[Collected data]

──────────────────────────────

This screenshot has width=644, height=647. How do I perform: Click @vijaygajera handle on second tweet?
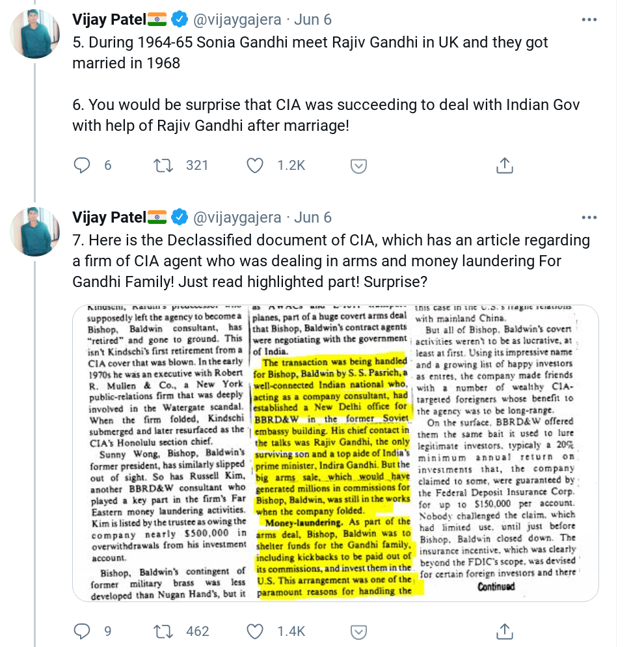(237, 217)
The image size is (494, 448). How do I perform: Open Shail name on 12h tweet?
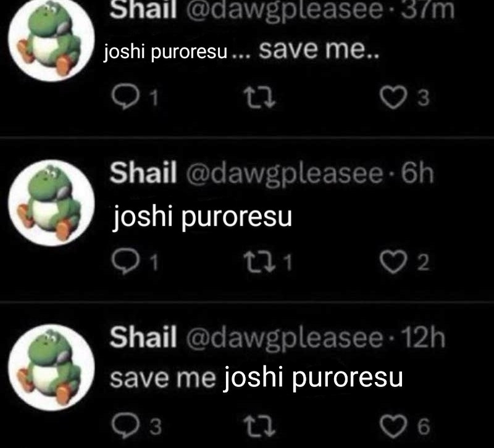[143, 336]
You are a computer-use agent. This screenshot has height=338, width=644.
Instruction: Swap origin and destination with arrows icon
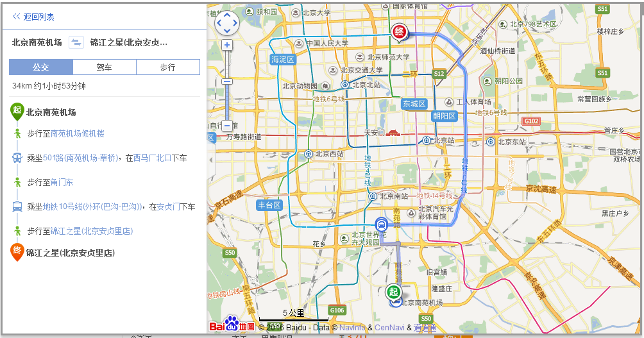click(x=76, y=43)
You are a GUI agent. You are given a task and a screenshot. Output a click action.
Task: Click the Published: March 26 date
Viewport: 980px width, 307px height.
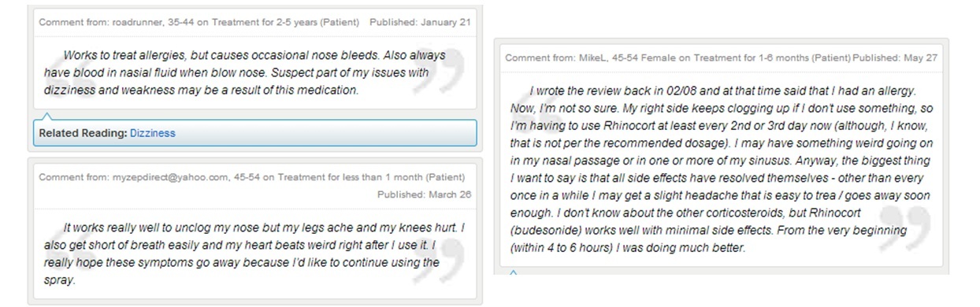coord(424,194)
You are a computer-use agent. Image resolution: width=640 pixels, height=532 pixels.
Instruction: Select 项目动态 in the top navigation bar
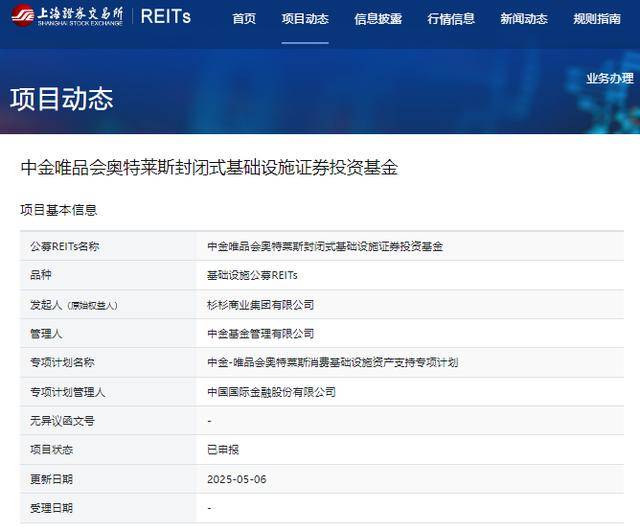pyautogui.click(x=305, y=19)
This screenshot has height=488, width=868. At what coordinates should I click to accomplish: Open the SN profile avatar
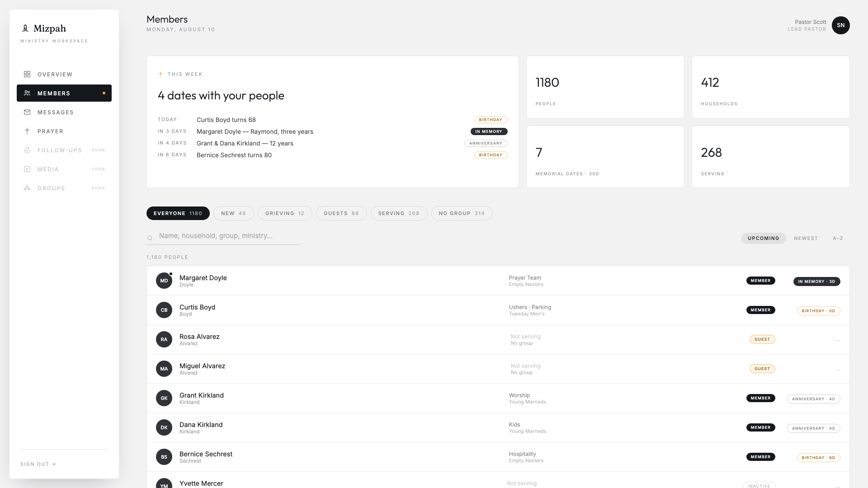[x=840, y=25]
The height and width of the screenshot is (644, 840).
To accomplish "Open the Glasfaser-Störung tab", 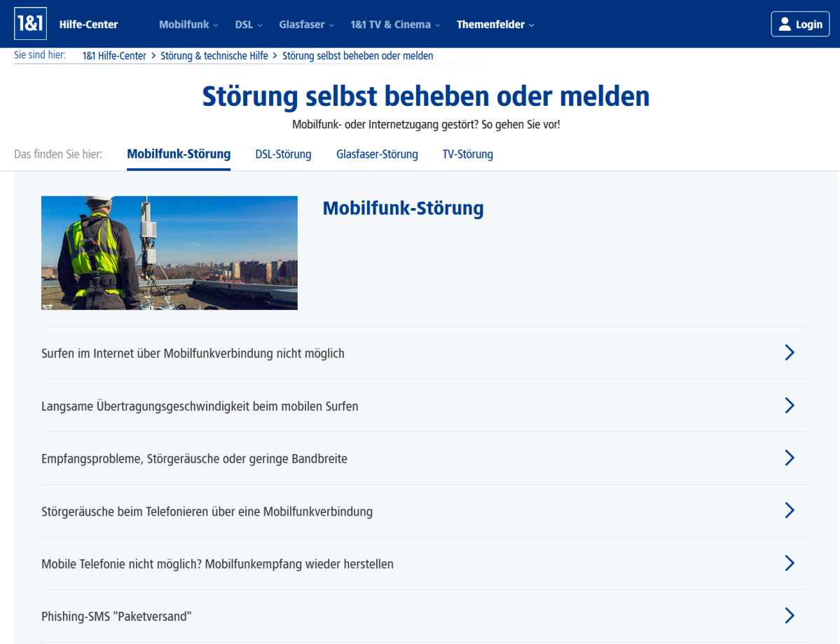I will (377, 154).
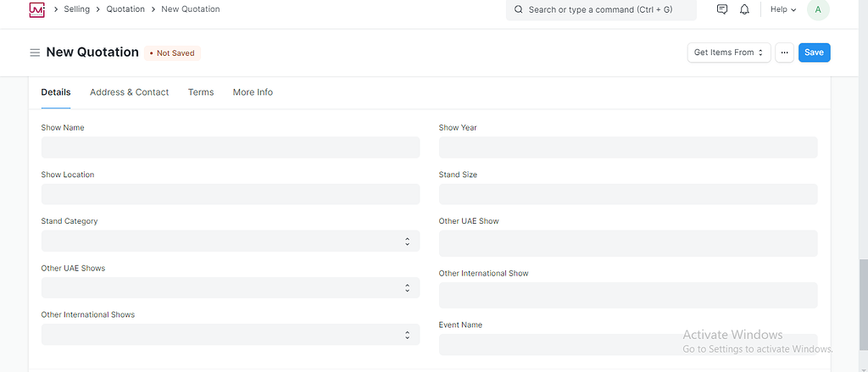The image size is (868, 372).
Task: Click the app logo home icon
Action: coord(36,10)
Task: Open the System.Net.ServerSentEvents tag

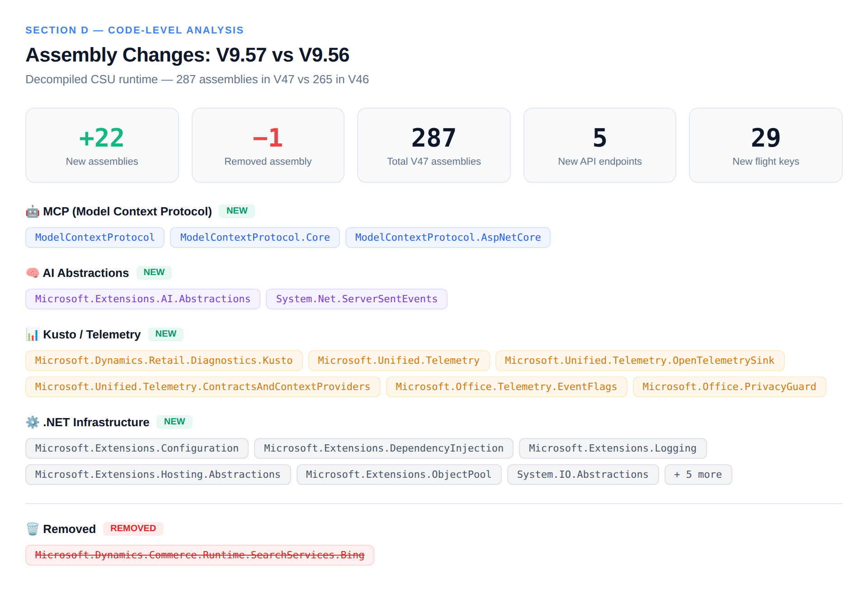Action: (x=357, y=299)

──────────────────────────────

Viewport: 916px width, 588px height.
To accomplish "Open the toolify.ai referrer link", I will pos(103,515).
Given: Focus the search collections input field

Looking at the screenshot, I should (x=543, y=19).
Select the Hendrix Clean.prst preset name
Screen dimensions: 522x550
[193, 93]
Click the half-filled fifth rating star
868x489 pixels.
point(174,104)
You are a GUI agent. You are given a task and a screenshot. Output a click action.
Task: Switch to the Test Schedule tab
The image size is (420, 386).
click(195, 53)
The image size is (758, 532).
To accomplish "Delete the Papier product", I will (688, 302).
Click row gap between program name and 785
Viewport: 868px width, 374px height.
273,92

──────────────────────────────

__WHAT YOU HAVE TO DO__
The lines to return are those in the entries above that hold "computer".

__FINISHED TASK__
You are a computer-use agent. This screenshot has height=338, width=644.
You are a computer-use agent. Image resolution: width=640 pixels, height=532 pixels.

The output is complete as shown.